Tübingen | 27. Juni 2010 | 11 Uhr
ÜBERSETZERMATINEE
Mit Christel Hildebrandt (Hamburg), Gabriele Leupold (Berlin), Katharina Wolf-Grießhaber (Münster)
Moderation: Dagmar Leupold (Universität Tübingen, Studio Literatur und Theater)
Ort: Hölderlinturm
Bursagasse 6
72070 Tübingen
(07071) 22040
Eintritt frei
Christel Hildebrandt ist literarische Übersetzerin aus den skandinavischen Sprachen und stellt in der Matinee den norwegischen Autor Lars Saabye Christensen vor.
Gabriele Leupold übersetzt aus dem Russischen und Polnischen und war im Herbst 2009 Translator in Residence an der Universität Tübingen. In der Matinee liest sie aus ihren Übersetzungen von Warlam Schalamow.

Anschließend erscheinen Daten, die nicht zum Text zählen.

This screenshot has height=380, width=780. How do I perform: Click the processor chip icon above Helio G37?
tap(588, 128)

Katharina Wolf-Grießhaber übersetzt aus dem Bosnischen, Serbischen und Kroatischen und präsentiert ihre Übersetzung des Werkes "Enzyklopädie der Toten" von Danilo Kiš. Katharina Wolf-Grießhaber ist derzeit Translator in Residence am Slavischen Seminar.

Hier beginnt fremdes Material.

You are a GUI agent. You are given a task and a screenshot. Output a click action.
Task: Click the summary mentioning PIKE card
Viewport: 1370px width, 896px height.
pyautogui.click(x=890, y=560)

Gefördert durch die Robert Bosch Stiftung
Mehr zu den Akteuren und ihren Projekten:
Christel Hildebrandt (geb. 1952) studierte Germanistik und Soziologie und promovierte in deutscher Literaturwissenschaft. Sie übersetzt aus dem Norwegischen, Schwedischen und Dänischen und hat u. a. Autoren wie Gerd Brantenberg, Lars Saabye Christensen und Torill Thorstad Hanger auf Deutsch vorgelegt. Im Sommersemester 2010 hält sie an der Universität Tübingen mit Studierenden der Skandinavistik aus Tübingen, Freiburg, Zürich, Greifswald und Leipzig einen Workshop zum Thema "Literarisches Übersetzen aus dem Norwegischen - Björn Ingvaldsen" ab. In der Matinee wird sie aus Christensens Roman "Der Halbbruder" (Goldmann 2003, btb 2005) lesen.

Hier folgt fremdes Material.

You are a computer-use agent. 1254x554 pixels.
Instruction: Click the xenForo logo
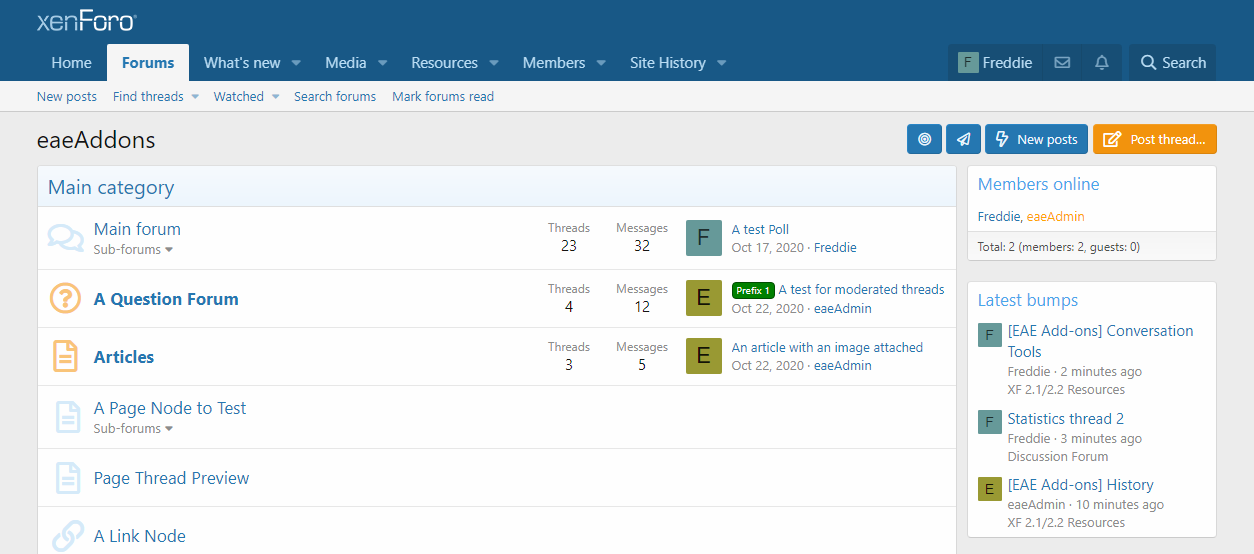tap(86, 21)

Gabriele Leupold (geb. 1954) ist studierte Russistin und Germanistin. Nach einem Forschungsaufenthalt an der Lomonosov-Universität in Moskau und einem Lehrauftrag für Deutsch als Fremdsprache an der Fukui-Universität in Japan hat sie vor allem als literarische Übersetzerin aus dem Russischen gearbeitet (u. a. Andrej Belyj, Vladimir Sorokin, Warlam Schalamow), seit Anfang der 90er Jahre veranstaltete sie zahlreiche Workshops für Übersetzer und Studierende. Daneben ist sie auch als Moderatorin, Autorin und Herausgeberin tätig. 2002 erhielt sie für ihre Neuübersetzung von Belyjs "Petersburg" den Celan-Preis. Sie ist Koautorin der Video-Dokumentation "Spurwechsel. Ein Film vom Übersetzen" (2003) und Mitherausgeberin des Bandes "In Ketten tanzen. Übersetzen als reproduktive Kunst" (Wallstein 2008). Im Wintersemester 2009 war sie Translator in Residence am Slavischen Seminar der Universität Tübingen und arbeitete mit den Studierenden an literarischen Übersetzungen. In der Matinee wird sie aus Texten Warlam Schalamows lesen, von dem im Berliner Verlag Matthes&Seitz seit 2007 mehrere Bände der Werkausgabe in Gabriele Leupolds Übersetzung erschienen sind.
Katharina Wolf-Grießhaber (geb. 1955) studierte Slavistik und Osteuropäischen Geschichte in Heidelberg und Bochum, promovierte danach in Bielefeld. Sie hat Publikationen zu Danilo Kiš, Ivo Andrić, Bora Ćosić und Vladimir Nabokov vorgelegt. Zu den von ihr übersetzten Autoren gehören Slavenka Drakulić, Danilo Kiš, Bora Ćosić und Dževad Karahasan. Sie lebt und arbeitet als freie Übersetzerin in Münster. Im Sommersemester 2010 ist sie Translator in Residence am Slavischen Seminar der Universität Tübingen und hält Lehrveranstaltungen zum literarischen Übersetzen ab. In der Matinee liest sie aus der noch unveröffentlichten Übersetzung von Danilo Kiš, "Enzyklopädie der Toten".